◆ **Extrait**:
■ ■ ■ ■ ■
Alors que l’on affirme à qui veut l’entendre que la situation économique est catastrophique, en 2013, on dénombre 200 milliardaires de plus dans le monde (1). Mais qu’est-ce qu’on entend par riche ? Généralement, on qualifie une personne de « riche » lorsqu’elle possède une fortune d’un million de dollars de patrimoine financier et autres actifs investissables, excluant leur résidence principale et leurs biens durables (2). On estime le nombre de riches (plus d’un million de dollars) dans le monde à douze millions en 2012. (3)
En Belgique, en 2012, ils sont plus de 82 000 millionnaires (4). Lorsqu’on sait que 82,4% de la richesse mondiale totale est détenue par 8,1% de la population dont le niveau de patrimoine est supérieur à 100.000 dollars, on peut comprendre la frustration de la majorité qui souffre d’une répartition profondément inéquitable des richesses. En effet, ceux qui possèdent moins de 10.000 dollars (69,3% de la population mondiale) disposent de seulement 3,3% de l’ensemble de la richesse mondiale (5)!
■ ■ ■ ■ ■
◆ **Données recueillies**:
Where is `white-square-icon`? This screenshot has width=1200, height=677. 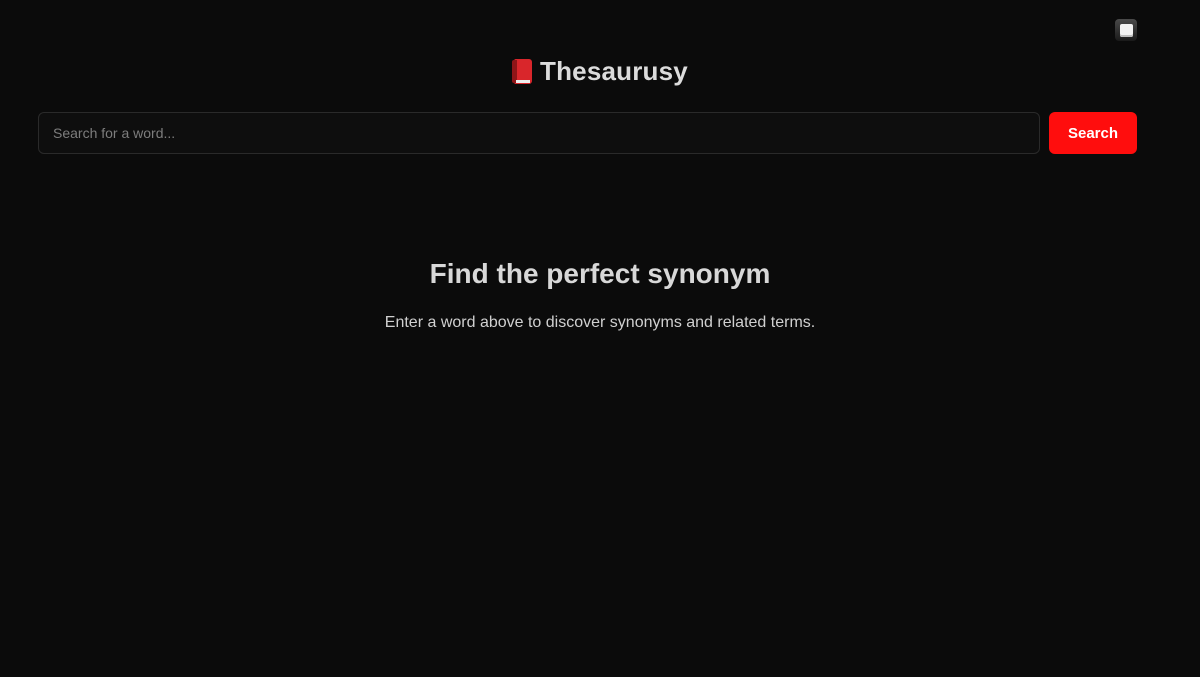 white-square-icon is located at coordinates (1126, 30).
■ ■ ■ ■ ■
◆ **Comment procéder**: Reprenez le passage sur la richesse mondiale en commençant aux mots « Alors que l’on » et en vous arrêtant après « en 2012. (3) », en changeant « milliardaires » en « multimillionnaires ».

◆ **Réponse au problème**:
Alors que l’on affirme à qui veut l’entendre que la situation économique est catastrophique, en 2013, on dénombre 200 multimillionnaires de plus dans le monde (1). Mais qu’est-ce qu’on entend par riche ? Généralement, on qualifie une personne de « riche » lorsqu’elle possède une fortune d’un million de dollars de patrimoine financier et autres actifs investissables, excluant leur résidence principale et leurs biens durables (2). On estime le nombre de riches (plus d’un million de dollars) dans le monde à douze millions en 2012. (3)